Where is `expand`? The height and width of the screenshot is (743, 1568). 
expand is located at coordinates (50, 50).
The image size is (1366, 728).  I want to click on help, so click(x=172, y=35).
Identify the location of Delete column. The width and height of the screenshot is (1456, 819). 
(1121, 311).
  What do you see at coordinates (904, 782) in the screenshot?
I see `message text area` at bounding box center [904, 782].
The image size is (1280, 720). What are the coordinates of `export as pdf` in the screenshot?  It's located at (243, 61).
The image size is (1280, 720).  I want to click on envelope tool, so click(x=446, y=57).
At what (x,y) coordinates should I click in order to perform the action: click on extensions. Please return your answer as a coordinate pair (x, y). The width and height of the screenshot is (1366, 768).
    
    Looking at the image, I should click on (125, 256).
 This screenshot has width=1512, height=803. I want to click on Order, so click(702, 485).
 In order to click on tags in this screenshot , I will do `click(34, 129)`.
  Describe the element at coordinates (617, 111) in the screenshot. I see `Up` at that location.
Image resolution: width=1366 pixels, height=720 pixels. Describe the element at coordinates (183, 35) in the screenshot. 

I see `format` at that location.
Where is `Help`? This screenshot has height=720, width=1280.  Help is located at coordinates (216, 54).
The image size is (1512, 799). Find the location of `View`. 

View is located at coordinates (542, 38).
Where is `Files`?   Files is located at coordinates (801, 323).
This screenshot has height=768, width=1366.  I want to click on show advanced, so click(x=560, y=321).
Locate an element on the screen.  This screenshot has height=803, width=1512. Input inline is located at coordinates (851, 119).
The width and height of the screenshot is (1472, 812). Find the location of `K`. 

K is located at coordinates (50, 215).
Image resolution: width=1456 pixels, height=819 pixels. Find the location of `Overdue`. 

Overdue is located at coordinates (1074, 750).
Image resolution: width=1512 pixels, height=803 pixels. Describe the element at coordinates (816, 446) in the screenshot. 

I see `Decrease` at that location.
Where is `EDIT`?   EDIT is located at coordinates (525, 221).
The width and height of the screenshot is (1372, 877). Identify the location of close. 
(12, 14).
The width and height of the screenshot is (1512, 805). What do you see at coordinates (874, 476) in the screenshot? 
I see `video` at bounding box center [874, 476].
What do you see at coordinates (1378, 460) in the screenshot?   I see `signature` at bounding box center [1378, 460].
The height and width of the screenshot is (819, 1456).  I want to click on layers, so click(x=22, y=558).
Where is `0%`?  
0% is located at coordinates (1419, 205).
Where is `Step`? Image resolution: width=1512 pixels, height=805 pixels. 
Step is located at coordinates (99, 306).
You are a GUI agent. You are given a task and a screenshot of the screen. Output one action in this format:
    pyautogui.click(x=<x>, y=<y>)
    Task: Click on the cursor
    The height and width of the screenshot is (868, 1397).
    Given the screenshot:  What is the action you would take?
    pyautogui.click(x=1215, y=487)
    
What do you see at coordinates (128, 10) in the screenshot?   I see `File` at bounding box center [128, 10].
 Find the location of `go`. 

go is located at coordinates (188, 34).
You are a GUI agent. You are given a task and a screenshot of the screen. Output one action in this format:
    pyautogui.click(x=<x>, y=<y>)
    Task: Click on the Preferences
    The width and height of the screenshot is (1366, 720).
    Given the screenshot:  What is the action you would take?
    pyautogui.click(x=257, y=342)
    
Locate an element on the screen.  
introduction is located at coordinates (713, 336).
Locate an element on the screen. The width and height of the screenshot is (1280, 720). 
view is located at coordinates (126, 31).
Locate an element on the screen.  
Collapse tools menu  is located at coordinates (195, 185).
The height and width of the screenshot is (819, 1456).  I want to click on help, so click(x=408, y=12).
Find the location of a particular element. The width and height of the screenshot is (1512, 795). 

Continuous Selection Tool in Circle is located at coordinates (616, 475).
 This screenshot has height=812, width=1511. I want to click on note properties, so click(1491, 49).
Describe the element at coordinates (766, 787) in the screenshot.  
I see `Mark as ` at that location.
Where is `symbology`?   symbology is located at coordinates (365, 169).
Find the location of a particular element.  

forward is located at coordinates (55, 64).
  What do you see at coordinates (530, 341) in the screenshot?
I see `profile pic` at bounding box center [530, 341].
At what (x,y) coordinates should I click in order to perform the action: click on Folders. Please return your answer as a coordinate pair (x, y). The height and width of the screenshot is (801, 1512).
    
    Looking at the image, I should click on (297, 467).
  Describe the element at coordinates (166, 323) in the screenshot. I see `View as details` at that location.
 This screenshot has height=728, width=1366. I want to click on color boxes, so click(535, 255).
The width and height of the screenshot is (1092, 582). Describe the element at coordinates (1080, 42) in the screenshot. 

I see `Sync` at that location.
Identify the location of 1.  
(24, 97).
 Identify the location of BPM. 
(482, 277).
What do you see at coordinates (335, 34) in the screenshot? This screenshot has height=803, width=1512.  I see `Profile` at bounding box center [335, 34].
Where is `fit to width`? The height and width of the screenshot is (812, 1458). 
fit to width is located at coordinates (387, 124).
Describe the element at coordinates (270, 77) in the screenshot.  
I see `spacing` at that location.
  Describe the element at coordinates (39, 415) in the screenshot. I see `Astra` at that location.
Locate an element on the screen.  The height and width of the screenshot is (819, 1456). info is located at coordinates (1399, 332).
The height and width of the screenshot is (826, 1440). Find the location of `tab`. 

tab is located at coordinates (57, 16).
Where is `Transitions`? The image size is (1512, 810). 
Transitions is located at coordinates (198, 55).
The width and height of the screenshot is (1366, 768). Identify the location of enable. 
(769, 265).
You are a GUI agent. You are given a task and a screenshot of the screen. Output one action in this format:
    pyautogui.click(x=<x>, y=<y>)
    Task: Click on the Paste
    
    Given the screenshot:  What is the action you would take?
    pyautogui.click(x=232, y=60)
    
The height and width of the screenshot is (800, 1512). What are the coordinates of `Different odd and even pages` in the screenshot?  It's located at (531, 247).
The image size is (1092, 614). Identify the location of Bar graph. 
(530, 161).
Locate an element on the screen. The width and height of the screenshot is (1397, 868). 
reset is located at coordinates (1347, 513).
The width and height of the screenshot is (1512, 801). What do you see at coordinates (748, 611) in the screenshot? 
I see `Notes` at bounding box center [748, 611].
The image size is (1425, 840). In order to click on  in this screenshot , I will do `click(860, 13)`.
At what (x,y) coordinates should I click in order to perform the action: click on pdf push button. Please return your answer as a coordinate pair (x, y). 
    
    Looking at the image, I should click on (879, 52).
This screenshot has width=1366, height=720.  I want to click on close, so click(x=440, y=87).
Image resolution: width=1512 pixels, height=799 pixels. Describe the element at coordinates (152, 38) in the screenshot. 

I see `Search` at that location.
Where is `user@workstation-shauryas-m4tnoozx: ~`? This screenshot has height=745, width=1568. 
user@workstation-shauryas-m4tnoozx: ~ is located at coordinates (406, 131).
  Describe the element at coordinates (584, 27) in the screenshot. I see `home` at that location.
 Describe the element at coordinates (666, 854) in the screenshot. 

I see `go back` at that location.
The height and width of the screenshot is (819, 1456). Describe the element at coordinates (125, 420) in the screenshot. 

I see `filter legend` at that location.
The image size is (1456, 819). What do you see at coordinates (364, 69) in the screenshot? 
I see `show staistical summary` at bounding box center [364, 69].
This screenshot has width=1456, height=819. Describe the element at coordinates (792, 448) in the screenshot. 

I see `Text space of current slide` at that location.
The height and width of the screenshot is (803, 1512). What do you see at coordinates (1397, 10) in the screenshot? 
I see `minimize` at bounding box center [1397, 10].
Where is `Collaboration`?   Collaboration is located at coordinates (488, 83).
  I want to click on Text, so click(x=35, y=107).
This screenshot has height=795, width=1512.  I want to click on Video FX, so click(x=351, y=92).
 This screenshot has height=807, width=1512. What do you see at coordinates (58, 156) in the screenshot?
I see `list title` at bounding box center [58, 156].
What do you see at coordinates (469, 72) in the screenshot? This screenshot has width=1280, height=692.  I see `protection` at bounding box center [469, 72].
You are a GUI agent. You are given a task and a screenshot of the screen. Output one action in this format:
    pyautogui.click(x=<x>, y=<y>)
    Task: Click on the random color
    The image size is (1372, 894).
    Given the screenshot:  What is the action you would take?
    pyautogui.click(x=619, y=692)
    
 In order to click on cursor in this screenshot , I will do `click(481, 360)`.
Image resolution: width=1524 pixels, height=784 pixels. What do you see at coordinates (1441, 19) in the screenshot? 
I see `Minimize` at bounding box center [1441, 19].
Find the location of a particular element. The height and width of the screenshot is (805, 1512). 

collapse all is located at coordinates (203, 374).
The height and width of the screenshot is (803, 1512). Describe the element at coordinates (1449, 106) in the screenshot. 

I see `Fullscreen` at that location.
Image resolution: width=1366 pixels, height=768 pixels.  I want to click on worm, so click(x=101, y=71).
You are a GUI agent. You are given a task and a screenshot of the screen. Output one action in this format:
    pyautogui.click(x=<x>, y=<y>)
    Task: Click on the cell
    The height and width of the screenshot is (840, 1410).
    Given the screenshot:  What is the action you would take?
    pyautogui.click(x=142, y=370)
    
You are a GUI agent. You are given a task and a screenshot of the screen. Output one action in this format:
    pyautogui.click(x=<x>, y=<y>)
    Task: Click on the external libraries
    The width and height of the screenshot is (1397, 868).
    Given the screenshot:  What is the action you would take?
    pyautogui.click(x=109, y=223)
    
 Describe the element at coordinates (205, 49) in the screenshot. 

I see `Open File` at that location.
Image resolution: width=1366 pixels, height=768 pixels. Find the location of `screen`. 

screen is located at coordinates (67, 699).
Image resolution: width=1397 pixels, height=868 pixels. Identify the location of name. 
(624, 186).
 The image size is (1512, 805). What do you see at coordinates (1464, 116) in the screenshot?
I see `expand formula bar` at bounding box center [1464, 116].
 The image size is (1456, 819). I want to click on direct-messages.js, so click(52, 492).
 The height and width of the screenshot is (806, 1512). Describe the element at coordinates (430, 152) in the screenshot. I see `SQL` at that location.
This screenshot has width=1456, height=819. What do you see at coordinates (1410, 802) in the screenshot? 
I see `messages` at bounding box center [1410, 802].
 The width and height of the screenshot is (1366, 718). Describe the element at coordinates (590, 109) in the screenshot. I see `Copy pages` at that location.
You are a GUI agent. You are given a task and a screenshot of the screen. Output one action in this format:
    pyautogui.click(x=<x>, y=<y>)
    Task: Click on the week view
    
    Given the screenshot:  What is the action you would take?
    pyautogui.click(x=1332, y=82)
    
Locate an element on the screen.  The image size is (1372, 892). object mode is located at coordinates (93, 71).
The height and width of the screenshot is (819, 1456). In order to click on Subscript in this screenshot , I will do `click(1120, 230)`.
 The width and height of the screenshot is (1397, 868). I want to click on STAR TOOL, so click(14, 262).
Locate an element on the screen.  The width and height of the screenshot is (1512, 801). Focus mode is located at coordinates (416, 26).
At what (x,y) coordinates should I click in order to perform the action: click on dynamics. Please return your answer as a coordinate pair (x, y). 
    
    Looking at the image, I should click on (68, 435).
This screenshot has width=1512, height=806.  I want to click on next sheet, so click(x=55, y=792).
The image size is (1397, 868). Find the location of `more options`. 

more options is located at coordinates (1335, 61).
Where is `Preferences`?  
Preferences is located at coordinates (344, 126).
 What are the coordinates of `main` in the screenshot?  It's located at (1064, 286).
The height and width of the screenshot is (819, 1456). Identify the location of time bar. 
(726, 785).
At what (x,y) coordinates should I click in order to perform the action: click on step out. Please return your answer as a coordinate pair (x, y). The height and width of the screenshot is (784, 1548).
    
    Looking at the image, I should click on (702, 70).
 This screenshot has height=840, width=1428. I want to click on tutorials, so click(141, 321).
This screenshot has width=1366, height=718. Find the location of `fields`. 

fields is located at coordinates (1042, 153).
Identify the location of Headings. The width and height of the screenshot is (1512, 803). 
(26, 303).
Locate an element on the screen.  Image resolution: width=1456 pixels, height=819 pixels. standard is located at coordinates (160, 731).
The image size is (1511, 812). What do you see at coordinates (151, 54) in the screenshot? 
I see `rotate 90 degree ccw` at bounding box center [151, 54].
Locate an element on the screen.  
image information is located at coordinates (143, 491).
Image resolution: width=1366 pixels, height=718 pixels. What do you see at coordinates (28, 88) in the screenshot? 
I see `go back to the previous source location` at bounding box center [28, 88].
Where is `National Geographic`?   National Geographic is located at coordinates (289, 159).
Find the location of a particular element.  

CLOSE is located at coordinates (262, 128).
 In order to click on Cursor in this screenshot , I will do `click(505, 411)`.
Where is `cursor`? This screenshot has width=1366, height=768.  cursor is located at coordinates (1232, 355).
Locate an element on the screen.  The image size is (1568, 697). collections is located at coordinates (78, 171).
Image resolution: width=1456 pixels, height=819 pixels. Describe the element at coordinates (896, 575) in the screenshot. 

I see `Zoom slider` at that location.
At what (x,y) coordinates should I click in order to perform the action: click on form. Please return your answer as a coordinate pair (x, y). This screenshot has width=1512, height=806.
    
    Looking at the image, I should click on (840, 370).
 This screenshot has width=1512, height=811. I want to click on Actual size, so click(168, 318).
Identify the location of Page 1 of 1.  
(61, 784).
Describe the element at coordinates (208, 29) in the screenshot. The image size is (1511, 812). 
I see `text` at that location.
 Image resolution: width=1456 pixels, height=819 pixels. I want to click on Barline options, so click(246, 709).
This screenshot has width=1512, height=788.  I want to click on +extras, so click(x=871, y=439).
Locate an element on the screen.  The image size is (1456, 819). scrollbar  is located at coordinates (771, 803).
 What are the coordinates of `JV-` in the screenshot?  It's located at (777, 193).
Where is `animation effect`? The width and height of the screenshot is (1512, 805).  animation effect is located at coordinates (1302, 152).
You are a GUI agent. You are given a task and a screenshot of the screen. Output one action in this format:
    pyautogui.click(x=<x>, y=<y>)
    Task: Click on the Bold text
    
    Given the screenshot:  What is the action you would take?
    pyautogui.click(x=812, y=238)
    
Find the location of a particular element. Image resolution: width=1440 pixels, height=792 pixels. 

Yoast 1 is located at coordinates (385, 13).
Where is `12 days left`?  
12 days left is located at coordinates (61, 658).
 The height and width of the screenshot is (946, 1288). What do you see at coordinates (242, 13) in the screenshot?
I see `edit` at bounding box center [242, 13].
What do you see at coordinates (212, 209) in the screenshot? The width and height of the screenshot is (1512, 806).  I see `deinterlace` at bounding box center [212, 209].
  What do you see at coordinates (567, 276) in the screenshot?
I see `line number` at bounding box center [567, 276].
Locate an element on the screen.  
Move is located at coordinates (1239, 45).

■ ■ ■ ■ ■

* [Direction]
Repeat the lines of the records between the line holding "is (1512, 810)." and the line holding "(530, 161).", inclusive, with no changes.

* [Correct result]
Where is `Transitions`? The image size is (1512, 810). 
Transitions is located at coordinates (198, 55).
The width and height of the screenshot is (1366, 768). Identify the location of enable. 
(769, 265).
You are a GUI agent. You are given a task and a screenshot of the screen. Output one action in this format:
    pyautogui.click(x=<x>, y=<y>)
    Task: Click on the Paste
    
    Given the screenshot:  What is the action you would take?
    pyautogui.click(x=232, y=60)
    
The height and width of the screenshot is (800, 1512). What are the coordinates of `Different odd and even pages` in the screenshot?  It's located at (531, 247).
The image size is (1092, 614). Identify the location of Bar graph. 
(530, 161).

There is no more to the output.